Someone to watch over me

How does anyone keep their hearts safe out there in this world? It's so hard. I'm so horrible at dating! I stink at it. I'm just not a natural dater...I'm more of a relationship person... so I'm trying to figure this out as I go. I've been working for a long time trying to learn to pay attention to my alarm bells and to not settle. But...if you put on too much armor no one can get close to you either.

So the question is how do you know if it's going to be beautiful or just a beautiful disaster?

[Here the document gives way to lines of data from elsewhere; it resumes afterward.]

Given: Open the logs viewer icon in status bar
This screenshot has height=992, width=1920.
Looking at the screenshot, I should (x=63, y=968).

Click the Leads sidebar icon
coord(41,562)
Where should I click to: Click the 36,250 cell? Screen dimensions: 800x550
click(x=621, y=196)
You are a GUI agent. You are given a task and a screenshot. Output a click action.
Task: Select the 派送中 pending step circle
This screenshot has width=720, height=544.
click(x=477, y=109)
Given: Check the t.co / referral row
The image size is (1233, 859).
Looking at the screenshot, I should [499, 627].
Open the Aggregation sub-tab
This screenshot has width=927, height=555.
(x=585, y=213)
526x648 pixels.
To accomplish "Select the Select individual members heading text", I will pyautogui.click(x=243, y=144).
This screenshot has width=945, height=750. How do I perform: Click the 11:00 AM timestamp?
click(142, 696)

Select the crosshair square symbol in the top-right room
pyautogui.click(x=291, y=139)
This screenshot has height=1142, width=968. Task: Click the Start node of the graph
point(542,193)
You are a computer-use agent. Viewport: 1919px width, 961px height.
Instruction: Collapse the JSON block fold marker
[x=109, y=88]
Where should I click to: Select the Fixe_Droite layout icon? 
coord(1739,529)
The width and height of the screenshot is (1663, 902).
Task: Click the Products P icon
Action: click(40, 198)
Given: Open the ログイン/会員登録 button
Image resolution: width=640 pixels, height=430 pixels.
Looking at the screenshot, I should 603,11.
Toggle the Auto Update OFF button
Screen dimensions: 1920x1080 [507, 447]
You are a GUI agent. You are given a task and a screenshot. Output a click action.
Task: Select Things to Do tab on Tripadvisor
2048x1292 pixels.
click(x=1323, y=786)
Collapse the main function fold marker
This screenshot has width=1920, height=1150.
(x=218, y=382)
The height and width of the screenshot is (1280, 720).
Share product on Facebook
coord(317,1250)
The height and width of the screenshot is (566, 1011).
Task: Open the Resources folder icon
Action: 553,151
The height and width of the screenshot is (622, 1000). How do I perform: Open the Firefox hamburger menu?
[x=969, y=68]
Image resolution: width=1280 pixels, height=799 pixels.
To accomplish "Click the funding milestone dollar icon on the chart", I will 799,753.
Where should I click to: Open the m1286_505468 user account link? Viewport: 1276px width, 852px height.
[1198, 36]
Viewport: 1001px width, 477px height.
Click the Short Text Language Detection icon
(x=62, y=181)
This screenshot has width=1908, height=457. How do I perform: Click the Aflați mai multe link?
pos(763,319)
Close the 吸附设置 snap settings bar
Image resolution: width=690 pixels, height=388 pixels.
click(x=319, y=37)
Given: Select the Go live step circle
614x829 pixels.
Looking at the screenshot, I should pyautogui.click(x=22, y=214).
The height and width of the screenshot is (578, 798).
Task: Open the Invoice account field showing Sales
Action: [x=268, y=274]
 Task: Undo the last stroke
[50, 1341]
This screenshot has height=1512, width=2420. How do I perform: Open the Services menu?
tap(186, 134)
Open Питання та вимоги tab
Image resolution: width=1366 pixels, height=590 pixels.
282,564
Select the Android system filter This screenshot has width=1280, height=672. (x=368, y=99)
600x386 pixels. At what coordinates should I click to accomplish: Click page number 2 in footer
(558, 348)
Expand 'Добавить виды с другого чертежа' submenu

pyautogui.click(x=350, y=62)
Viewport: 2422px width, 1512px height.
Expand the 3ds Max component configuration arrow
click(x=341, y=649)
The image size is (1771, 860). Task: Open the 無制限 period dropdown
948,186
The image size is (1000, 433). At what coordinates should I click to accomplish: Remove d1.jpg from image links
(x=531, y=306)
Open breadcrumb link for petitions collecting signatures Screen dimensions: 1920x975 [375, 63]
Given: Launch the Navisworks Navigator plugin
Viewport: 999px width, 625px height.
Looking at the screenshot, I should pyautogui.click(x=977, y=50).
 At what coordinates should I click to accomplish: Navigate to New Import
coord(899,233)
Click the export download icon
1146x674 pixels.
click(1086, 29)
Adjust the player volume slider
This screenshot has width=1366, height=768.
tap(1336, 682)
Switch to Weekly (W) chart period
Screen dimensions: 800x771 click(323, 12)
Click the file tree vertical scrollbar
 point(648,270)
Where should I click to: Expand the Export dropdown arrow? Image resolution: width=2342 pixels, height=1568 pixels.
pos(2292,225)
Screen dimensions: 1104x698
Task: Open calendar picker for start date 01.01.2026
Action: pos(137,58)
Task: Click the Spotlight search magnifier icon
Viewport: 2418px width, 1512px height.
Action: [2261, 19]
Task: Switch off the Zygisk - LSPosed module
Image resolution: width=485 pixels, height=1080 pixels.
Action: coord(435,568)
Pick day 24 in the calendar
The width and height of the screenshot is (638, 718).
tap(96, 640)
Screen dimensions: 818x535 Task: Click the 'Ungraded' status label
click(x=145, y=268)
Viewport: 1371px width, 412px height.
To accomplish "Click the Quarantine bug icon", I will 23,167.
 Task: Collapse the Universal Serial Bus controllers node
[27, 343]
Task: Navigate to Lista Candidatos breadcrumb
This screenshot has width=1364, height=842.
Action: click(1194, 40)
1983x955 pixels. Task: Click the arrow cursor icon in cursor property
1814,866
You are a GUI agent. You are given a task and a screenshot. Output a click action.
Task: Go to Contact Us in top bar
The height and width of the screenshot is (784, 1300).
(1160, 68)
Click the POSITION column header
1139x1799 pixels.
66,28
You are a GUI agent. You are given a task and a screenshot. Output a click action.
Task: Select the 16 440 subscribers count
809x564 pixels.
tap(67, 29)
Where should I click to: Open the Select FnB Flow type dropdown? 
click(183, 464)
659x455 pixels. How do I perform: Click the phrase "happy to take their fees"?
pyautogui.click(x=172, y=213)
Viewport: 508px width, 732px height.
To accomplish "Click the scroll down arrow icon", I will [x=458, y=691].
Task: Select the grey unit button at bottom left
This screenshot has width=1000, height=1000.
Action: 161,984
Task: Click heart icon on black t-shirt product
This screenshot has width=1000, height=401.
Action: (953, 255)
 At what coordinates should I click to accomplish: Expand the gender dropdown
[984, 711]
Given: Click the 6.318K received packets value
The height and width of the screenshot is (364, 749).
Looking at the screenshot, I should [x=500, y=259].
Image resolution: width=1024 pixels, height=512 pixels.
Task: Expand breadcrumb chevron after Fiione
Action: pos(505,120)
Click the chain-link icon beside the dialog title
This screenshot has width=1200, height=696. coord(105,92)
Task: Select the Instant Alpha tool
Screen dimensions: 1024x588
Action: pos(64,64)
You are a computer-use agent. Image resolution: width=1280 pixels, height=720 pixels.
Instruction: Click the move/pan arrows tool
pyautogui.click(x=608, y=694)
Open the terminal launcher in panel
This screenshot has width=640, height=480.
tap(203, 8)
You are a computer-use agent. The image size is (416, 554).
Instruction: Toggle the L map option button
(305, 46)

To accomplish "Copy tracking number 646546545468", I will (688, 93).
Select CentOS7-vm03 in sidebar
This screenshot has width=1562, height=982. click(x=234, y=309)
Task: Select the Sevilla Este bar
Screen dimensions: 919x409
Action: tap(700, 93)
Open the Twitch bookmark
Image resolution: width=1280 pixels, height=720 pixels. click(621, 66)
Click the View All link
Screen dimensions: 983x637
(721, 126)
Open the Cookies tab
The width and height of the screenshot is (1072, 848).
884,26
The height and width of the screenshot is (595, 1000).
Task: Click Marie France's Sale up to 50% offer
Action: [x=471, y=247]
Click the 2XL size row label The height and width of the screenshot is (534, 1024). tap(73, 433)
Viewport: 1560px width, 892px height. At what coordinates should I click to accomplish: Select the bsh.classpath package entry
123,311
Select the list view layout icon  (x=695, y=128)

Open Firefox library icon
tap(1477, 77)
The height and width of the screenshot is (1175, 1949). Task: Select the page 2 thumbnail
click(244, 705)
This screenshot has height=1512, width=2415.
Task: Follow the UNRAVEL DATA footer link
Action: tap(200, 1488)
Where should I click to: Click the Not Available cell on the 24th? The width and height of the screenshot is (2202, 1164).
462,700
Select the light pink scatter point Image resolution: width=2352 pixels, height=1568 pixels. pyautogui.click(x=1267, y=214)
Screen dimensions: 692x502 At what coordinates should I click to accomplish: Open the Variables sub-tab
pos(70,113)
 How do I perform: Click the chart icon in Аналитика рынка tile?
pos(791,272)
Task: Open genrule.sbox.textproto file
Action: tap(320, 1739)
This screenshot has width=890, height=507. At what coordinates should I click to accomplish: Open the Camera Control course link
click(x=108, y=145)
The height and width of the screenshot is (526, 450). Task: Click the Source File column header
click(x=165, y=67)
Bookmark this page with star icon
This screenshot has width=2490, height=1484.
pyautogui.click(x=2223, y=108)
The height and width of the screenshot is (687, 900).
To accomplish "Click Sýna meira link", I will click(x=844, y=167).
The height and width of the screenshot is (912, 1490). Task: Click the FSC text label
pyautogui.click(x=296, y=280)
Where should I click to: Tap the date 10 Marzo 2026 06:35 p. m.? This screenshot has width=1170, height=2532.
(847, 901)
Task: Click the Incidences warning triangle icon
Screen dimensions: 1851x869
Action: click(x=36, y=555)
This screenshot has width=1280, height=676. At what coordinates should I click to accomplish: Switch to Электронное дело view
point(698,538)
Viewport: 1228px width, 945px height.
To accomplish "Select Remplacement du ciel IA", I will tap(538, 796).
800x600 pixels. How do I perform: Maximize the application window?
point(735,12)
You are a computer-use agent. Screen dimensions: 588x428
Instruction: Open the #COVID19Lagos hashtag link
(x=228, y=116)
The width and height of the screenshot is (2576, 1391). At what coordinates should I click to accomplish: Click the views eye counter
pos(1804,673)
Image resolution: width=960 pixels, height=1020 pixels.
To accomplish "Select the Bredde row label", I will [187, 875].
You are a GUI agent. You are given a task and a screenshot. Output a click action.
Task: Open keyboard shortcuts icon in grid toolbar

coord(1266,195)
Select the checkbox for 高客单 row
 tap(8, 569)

Allison and I have actually come up with a system of figuring out when to stay and when to go....I think it's going to work pretty good...but it still doesn't protect you from all pain. My heart is fighting me so bad about "getting out there". It just keeps screaming "stop it! What are you doing???" I want someone to watch over my heart. Someone that I can trust to hold my heart and not drop it. The problem also is this... is it possible to fully move on when your heart doesn't want to fully come with you? As a friend said to me the other day , "Just because you aren't into someone doesn't mean that you're out of them either." SO TRUE. I keep trying so hard to move forward and it is a constant struggle. I can think I'm sailing along just fine and then something will happen....and my first thought/gut reaction is to want to run & hide in the arms of the person that my heart feels at home with. Then almost instantly the realization comes to me that "oh yeah, he hurt me the worst." I'm left emotionally sitting there on my knees with my hands in my lap and tears in my eyes.

I just wanna go home....and there isn't any home anymore.

It's just me, and hopefully someday that will be okay, but it's a tough journey to get to that point. Sometimes I wonder if I'll ever get there.